Podcast: Felicia Marcus, California State Water Resources Control Board

November 14, 2016

Felicia Marcus has one big job – one few would ever covet.

She’s the chairwoman of California’s State Water Resources Control Board.

The New York Times has called her “the face of California’s crackdown on water abusers.” And a “drought celebrity.”

Her board implements both federal and state laws regarding drinking water and water quality.

It enforces water rights laws; sets statewide water quality, drinking water and water rights policy; and decides water rights disputes.

Like I said, tasks few would covet being responsible for anywhere right now – not to mention in the thirstiest state of our nation.

This woman brings tenacity, candor and doggedness to water, and I’m thrilled to have her as our next guest of freshwater Talk.

Take a look at a sampling of our conversation below, and listen to the full episode above. Next month, we’ll look at some of the best moments during another full year of freshwater Talk.

Q: What in the world made you accept this position?

A: It’s a great opportunity. I’ve worked in and around water in Northern California and Southern California at the federal level and at the local level and in the water supply issues, Bay Delta issues and in water quality. So at this point in my career, it was a great opportunity to put myself where my mouth has been and try to do some good with an administration that really wants to do stuff.

Q: You’ve become known as a pretty big supporter of local approaches to water management. How does local management really begin to work in these settings that have such different characters?

A: That’s part of the reason why local management makes sense. But in some ways, it’s about redefining local. I don’t think we need top-down state control, but I do think we need a more consolidated, local conversation about how water moves through geographies and different stages of use.

Q: The Sustainable Groundwater Management Act is huge. It’s groundbreaking. Again, a lot of really great words written on paper. We have to make that through line happen in the applied world. What role do you see this improved and improving water accounting, tracking and reporting play? What type of opportunities does that open up for California going forward?

A: We have had a paucity of data at a scale that could allow people to come up with those multiple benefit solutions across jurisdictions or silos. So having some basic information about surface water, let alone the information about groundwater, allows us to even have a conversation about how we might be able to do things better, whether it’s implementing our water rights system above ground or below. I just think knowing about what we’re talking about is a better foundational base for discourse about how to use water wisely.

Q: Shifting gears to algal blooms. They are starting to pop up more and more in California. How are you looking at understanding those and ultimately figuring out how to manage those?

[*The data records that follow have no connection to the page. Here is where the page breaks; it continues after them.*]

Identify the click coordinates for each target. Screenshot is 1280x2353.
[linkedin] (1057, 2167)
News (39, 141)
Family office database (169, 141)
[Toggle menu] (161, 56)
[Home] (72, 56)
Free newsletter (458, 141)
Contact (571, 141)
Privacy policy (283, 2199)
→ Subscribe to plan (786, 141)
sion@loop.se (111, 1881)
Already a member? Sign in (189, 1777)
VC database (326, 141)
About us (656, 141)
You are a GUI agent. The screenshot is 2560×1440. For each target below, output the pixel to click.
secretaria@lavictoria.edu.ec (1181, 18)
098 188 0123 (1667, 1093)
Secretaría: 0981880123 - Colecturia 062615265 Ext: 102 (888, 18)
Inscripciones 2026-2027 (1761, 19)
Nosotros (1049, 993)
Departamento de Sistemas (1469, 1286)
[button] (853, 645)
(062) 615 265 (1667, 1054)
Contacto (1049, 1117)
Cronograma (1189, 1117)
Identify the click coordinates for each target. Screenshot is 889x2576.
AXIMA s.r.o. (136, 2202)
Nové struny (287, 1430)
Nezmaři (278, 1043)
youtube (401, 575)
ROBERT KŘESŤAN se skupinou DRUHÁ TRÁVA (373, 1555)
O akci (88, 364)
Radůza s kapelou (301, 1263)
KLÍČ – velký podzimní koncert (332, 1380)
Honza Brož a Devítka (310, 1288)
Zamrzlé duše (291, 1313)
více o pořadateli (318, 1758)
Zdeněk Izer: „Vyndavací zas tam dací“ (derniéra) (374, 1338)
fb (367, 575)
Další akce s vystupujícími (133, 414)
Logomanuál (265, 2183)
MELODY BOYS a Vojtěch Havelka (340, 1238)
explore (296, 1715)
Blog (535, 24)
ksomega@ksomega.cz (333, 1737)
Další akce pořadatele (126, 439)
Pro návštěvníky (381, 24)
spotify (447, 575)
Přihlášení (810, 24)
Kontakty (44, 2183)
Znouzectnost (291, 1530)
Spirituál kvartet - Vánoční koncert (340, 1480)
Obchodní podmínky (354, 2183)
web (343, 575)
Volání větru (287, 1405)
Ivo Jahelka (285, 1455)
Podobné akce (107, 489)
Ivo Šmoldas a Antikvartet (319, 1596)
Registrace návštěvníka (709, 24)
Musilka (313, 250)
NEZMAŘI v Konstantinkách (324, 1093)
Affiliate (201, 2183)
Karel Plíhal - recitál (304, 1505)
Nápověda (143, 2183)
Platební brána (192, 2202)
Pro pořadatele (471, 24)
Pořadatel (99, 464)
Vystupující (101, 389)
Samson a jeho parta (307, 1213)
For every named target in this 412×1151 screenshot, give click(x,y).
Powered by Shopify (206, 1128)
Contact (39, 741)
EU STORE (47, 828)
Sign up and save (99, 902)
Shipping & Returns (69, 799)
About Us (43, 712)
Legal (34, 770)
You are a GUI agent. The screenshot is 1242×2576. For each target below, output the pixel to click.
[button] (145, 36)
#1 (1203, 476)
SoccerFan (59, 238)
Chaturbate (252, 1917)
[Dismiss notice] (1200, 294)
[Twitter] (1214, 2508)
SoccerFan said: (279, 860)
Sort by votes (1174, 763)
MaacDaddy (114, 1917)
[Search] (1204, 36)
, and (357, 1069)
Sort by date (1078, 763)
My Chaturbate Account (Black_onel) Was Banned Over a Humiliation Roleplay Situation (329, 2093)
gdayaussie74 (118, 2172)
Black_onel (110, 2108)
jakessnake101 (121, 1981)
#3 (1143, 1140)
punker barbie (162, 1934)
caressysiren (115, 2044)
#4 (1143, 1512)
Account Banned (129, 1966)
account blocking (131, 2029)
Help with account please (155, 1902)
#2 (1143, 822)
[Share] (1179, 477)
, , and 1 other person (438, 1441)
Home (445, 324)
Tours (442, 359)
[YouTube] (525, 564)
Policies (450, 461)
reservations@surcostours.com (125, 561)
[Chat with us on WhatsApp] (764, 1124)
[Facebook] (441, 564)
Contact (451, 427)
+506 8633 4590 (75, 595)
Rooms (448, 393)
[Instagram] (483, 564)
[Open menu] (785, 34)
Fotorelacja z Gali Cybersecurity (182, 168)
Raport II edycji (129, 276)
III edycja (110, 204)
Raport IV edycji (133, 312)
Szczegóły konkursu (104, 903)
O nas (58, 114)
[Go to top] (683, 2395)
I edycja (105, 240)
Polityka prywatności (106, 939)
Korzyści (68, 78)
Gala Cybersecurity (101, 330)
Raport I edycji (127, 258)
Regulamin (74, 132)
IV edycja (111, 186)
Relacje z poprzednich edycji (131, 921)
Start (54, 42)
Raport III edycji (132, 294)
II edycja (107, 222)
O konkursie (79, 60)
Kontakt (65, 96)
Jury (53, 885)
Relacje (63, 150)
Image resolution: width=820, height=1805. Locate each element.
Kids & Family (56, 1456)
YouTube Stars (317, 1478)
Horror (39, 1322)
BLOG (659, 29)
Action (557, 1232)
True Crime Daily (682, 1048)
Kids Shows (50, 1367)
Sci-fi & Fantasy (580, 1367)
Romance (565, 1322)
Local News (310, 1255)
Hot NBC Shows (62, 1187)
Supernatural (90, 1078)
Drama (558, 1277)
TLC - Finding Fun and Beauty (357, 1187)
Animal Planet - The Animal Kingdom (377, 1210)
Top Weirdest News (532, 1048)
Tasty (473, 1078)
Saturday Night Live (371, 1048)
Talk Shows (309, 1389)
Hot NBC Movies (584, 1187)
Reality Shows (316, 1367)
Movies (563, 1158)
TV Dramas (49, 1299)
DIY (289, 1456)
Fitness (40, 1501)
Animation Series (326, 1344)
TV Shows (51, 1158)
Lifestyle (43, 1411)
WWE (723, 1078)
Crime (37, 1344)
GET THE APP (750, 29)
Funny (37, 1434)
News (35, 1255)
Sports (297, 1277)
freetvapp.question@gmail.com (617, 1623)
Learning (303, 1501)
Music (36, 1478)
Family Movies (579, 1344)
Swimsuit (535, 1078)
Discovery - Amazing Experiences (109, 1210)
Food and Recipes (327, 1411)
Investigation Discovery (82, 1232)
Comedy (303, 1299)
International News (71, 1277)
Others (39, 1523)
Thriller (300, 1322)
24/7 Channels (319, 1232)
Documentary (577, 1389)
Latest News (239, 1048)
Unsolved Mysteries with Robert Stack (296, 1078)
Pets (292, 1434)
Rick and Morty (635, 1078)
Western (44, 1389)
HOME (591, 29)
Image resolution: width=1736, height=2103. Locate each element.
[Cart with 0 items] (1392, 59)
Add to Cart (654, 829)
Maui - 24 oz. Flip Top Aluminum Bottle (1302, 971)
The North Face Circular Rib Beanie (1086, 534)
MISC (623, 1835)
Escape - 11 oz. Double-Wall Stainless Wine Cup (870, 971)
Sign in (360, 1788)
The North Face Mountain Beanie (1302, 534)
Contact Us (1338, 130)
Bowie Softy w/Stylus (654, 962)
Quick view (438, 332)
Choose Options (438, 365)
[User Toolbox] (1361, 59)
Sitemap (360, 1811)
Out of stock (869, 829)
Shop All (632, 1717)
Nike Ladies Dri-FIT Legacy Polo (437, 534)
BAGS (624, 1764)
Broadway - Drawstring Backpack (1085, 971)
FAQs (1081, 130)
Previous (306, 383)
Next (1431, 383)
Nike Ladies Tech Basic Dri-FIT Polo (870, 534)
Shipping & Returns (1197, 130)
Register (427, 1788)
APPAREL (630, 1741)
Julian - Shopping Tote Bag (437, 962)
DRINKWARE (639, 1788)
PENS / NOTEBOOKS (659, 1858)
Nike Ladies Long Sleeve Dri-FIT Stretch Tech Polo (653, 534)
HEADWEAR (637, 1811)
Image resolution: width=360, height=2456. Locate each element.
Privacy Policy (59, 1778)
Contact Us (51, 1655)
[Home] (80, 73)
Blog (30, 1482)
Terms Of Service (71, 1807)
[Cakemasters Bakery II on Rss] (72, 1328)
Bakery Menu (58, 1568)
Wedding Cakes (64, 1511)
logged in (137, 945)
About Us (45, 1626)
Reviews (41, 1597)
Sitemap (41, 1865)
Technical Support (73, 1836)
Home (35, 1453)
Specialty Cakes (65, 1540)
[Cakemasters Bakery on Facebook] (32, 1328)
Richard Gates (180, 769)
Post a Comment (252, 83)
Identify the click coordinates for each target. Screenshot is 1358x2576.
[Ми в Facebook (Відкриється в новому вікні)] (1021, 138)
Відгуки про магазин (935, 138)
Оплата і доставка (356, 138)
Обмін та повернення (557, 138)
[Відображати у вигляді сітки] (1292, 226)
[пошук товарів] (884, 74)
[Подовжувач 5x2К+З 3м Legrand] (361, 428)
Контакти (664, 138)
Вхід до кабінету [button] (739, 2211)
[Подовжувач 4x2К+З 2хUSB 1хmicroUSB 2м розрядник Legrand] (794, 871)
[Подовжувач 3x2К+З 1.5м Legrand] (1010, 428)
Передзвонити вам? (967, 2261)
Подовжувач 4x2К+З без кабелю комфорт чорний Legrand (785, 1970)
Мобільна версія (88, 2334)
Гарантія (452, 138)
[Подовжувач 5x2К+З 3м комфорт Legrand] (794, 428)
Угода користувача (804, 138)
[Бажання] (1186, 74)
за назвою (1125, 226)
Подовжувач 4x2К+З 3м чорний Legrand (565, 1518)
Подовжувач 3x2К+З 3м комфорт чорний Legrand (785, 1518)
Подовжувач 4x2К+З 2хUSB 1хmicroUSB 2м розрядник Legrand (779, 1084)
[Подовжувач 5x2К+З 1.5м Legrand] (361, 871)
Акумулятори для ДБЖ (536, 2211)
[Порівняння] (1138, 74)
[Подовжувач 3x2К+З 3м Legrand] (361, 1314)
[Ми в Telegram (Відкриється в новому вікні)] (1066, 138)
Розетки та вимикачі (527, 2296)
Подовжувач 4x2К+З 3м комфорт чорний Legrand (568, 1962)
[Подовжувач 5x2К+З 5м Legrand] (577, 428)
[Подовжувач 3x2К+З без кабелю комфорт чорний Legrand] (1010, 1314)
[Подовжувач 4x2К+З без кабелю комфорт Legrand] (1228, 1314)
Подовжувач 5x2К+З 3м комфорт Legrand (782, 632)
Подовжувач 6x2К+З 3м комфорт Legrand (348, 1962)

A: We’re starting to look at it much more closely. There are certain areas where they were relatively more common because of the nutrient load in a given place, even a natural nutrient load, not something that hadn’t been regulated, and a combination of shallow water and warm temperatures. But as we’ve seen an exploding number of them seemingly in the ocean and in water bodies because of the combination of low water levels due to drought and record high temperatures at the same time, we realize we need to take a more proactive approach. There are some areas where they regularly apply algicides at certain times of year, and that’s usually a hard fought issue at a local level. Sometimes people know to just stay out of the water at certain times of year, but the scale at which we’re seeing means we need to double down on thinking about it and may need to address our standard.

Q: What would you be doing if you weren’t doing this job?

A: That’s a good question. I’ve done so many different things. It’s hard to know. I’m not sure what I would have done next. I might have gone back into local government if I had gone back to Los Angeles in a local agency. I actually am more of an operations person than a regulator. I like doing stuff and working with people who are doing things, whether it’s a sewage treatment plant or stormwater capture. I spent seven years at the Trust for Public Land with people who were creating these amazing miracles of folks reaching across unusual divides and creating parks and playgrounds and saving farms and doing all kinds of things with the land, which does tend to bring out the best in people. So I’d probably be doing something like that. But I think having an operations mindset is a good thing in a regulator because it helps keep me humble about the role of regulators.